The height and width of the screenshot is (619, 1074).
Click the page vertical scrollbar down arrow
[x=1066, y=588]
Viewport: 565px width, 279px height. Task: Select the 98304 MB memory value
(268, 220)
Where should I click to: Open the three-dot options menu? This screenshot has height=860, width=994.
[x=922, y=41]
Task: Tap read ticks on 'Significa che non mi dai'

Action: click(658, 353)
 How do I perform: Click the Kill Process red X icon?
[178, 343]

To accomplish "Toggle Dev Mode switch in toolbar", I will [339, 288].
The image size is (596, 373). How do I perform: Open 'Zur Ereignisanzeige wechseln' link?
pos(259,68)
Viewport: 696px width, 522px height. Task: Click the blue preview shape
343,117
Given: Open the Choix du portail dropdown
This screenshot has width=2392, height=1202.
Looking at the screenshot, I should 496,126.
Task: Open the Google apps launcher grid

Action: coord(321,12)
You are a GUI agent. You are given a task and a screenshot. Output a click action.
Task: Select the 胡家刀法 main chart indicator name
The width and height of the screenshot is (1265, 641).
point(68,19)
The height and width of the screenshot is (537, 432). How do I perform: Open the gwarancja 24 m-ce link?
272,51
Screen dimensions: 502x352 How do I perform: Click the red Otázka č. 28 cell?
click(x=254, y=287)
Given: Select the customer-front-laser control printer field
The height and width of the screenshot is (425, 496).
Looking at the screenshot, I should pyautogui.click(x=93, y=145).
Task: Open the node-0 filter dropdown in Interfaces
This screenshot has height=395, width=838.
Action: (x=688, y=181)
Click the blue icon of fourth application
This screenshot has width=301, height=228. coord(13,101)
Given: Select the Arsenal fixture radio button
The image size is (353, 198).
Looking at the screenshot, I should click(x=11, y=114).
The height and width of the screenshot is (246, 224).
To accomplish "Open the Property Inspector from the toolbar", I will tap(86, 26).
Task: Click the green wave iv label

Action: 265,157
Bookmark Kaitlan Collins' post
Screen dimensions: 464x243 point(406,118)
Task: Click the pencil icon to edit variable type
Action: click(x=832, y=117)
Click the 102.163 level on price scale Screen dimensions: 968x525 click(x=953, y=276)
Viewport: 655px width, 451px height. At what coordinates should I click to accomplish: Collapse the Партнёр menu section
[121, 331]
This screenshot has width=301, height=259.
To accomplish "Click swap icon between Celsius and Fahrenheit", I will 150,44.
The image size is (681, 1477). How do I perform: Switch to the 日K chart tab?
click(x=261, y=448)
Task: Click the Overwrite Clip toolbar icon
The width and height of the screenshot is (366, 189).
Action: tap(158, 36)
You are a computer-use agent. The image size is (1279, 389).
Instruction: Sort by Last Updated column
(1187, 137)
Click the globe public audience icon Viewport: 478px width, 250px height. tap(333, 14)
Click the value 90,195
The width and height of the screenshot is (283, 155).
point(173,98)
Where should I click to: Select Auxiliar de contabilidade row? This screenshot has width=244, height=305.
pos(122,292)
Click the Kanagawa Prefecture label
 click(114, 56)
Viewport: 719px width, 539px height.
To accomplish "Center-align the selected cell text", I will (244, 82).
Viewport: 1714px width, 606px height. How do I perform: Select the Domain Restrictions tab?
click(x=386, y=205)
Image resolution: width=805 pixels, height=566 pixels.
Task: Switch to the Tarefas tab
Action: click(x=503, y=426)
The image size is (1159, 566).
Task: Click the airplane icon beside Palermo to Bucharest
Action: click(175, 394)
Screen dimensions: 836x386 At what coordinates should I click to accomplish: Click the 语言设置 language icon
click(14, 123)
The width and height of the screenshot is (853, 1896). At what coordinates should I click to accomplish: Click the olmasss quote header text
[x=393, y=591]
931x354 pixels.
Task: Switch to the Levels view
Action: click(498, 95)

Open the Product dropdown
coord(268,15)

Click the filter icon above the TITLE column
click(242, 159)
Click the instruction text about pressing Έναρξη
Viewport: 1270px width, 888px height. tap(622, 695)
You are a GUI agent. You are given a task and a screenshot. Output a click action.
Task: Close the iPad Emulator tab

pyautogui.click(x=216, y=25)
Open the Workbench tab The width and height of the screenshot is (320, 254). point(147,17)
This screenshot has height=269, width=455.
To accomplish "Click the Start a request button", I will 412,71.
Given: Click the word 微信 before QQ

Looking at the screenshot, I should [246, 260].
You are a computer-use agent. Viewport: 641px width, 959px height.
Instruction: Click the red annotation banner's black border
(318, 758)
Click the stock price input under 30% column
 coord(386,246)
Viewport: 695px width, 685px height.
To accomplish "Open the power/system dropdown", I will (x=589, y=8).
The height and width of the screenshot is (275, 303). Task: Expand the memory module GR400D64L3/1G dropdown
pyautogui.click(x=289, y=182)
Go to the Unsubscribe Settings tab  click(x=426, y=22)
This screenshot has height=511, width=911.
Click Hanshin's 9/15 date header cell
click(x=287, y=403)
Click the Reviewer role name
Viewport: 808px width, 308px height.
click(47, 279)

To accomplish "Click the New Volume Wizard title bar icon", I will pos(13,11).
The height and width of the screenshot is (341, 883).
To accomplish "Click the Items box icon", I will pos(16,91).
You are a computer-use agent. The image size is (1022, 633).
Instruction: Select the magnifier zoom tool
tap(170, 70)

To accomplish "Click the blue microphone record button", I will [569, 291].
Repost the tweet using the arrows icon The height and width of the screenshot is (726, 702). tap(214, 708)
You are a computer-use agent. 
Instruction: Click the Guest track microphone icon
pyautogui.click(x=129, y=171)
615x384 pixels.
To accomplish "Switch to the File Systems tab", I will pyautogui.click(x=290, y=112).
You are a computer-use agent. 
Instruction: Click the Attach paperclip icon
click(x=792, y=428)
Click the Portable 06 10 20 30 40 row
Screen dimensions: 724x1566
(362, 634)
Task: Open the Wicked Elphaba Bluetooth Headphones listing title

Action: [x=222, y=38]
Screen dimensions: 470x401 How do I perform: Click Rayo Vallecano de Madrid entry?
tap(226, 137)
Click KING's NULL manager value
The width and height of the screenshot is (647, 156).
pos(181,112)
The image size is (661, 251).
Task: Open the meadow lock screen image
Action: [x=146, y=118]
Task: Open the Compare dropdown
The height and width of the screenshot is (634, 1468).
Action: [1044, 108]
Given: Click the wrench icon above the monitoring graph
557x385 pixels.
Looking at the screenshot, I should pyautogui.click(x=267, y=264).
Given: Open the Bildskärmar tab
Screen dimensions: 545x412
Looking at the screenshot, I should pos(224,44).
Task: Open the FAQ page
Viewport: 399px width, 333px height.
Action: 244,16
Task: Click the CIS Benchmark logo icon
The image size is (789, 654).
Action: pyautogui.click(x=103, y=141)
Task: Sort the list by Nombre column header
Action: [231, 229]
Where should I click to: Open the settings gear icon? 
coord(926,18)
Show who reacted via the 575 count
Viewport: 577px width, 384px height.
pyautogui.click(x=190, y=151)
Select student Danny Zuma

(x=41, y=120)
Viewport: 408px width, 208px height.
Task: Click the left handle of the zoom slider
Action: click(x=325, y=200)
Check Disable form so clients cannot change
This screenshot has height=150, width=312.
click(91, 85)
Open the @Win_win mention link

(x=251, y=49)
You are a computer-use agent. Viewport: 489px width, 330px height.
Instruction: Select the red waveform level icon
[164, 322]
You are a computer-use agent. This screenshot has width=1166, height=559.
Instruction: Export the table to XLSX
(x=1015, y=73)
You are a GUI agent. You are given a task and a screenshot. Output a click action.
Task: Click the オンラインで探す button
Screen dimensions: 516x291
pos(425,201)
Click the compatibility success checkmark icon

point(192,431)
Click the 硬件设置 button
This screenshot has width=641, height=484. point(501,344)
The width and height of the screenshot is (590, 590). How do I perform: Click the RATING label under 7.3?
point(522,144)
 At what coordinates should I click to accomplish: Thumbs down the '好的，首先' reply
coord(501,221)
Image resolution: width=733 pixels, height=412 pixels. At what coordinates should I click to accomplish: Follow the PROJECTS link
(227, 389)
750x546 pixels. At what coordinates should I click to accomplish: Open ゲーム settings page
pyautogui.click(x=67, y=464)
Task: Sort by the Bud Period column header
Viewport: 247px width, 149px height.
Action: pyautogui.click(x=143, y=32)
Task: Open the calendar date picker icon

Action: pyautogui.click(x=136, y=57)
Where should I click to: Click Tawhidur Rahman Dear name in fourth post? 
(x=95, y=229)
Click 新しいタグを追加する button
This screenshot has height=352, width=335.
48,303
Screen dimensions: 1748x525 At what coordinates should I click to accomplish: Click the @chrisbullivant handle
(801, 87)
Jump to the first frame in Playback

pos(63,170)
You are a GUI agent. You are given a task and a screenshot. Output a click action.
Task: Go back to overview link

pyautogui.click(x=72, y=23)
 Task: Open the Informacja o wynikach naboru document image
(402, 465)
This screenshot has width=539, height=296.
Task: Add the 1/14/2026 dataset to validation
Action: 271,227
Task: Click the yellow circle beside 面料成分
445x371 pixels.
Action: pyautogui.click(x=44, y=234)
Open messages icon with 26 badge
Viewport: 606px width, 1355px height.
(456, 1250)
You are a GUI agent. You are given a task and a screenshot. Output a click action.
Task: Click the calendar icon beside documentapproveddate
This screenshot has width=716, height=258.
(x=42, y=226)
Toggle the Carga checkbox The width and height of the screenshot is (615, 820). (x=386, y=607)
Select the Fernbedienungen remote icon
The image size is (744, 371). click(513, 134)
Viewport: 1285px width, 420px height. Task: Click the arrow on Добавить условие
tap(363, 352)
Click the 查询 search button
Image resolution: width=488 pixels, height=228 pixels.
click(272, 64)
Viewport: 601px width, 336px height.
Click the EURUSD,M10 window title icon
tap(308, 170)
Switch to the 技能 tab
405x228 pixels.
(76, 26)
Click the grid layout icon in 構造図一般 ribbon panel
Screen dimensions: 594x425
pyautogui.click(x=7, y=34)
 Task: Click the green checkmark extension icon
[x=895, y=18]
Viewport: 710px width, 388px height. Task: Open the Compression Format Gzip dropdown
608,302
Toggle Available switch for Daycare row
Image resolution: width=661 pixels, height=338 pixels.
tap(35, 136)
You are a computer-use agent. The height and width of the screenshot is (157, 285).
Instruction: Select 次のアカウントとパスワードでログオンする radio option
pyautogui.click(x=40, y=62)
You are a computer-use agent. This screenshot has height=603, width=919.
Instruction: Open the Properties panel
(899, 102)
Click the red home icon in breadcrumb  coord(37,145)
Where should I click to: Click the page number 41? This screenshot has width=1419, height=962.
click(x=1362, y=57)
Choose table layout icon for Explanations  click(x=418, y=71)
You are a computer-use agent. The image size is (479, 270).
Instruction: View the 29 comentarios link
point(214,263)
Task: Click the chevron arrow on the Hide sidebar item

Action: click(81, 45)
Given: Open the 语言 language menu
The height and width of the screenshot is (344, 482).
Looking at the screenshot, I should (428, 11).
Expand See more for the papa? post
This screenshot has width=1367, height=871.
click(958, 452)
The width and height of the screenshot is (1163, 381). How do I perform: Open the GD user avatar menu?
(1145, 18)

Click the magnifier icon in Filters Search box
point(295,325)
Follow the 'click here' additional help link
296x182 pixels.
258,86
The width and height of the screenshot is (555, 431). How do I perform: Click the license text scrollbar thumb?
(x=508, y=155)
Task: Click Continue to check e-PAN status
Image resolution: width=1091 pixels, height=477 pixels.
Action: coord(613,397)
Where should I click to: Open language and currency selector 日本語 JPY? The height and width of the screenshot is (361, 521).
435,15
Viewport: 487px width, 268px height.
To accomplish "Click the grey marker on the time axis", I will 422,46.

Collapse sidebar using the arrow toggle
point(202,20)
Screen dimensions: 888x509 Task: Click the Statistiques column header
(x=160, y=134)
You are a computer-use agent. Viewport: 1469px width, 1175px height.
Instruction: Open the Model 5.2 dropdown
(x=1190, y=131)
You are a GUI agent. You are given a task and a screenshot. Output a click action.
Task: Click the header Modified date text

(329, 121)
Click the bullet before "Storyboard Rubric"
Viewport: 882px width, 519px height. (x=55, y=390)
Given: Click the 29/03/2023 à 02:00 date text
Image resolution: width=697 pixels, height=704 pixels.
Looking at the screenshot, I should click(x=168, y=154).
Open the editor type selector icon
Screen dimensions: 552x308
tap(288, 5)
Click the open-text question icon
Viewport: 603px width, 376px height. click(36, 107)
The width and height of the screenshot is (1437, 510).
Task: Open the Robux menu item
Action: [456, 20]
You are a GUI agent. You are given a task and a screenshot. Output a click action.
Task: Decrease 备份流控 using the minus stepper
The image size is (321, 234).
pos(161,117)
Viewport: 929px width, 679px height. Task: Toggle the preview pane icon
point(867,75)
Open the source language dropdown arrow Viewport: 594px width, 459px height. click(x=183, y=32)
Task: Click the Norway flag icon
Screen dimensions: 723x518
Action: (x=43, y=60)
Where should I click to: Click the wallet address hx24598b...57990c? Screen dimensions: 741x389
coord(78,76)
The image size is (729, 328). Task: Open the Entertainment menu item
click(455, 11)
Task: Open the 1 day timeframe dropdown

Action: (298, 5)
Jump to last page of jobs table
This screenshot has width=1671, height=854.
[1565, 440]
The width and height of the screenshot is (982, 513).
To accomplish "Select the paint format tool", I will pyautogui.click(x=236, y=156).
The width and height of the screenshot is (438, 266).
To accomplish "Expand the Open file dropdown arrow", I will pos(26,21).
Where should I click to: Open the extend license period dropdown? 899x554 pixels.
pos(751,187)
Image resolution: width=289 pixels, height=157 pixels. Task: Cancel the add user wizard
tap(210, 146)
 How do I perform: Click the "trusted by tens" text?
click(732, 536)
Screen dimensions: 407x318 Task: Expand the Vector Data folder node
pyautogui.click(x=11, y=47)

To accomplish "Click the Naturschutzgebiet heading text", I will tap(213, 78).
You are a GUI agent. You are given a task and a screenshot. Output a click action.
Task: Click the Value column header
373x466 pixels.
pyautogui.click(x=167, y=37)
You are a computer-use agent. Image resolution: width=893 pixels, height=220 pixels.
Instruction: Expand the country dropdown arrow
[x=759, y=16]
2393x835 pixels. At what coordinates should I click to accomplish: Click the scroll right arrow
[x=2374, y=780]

[Exercise prompt] Pull every line containing "toolbar" out of the entries.

[Completed task]
To accomplish "Toggle Dev Mode switch in toolbar", I will [339, 288].
To accomplish "Open the Property Inspector from the toolbar", I will tap(86, 26).
Task: Click the Overwrite Clip toolbar icon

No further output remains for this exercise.